Stored data entries
::::
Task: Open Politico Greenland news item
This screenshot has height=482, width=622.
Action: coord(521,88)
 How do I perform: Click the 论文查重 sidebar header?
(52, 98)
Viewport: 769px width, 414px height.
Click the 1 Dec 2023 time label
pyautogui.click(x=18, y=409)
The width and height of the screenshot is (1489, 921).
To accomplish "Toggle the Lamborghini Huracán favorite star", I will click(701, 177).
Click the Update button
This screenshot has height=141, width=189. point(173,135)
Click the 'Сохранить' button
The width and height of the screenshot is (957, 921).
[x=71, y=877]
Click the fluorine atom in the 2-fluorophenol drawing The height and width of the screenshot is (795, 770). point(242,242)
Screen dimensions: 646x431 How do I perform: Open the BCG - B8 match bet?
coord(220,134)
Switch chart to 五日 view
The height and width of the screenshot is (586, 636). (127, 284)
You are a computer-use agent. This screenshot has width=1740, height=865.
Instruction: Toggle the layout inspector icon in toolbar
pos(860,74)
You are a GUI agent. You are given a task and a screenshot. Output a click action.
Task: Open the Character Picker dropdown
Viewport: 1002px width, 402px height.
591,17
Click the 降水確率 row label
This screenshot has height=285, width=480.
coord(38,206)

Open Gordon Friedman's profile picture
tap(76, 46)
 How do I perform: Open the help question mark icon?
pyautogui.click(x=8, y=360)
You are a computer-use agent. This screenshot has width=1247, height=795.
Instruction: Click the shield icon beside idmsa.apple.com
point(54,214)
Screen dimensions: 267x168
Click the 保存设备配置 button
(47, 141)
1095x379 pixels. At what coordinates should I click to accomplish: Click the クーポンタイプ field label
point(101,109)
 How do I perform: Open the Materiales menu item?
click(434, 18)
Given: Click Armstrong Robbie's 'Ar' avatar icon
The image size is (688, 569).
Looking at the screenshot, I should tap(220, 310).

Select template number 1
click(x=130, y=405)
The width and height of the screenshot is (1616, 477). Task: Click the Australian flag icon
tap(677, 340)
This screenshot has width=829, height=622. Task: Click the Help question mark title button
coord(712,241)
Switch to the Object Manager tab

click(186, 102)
::::
__TASK TO COMPLETE__
Extract exactly the lines between the line containing "The width and height of the screenshot is (1616, 477)." and the end of the data, including both.

__WRITTEN REPLY__
The width and height of the screenshot is (1616, 477). Task: Click the Australian flag icon
tap(677, 340)
This screenshot has width=829, height=622. Task: Click the Help question mark title button
coord(712,241)
Switch to the Object Manager tab

click(186, 102)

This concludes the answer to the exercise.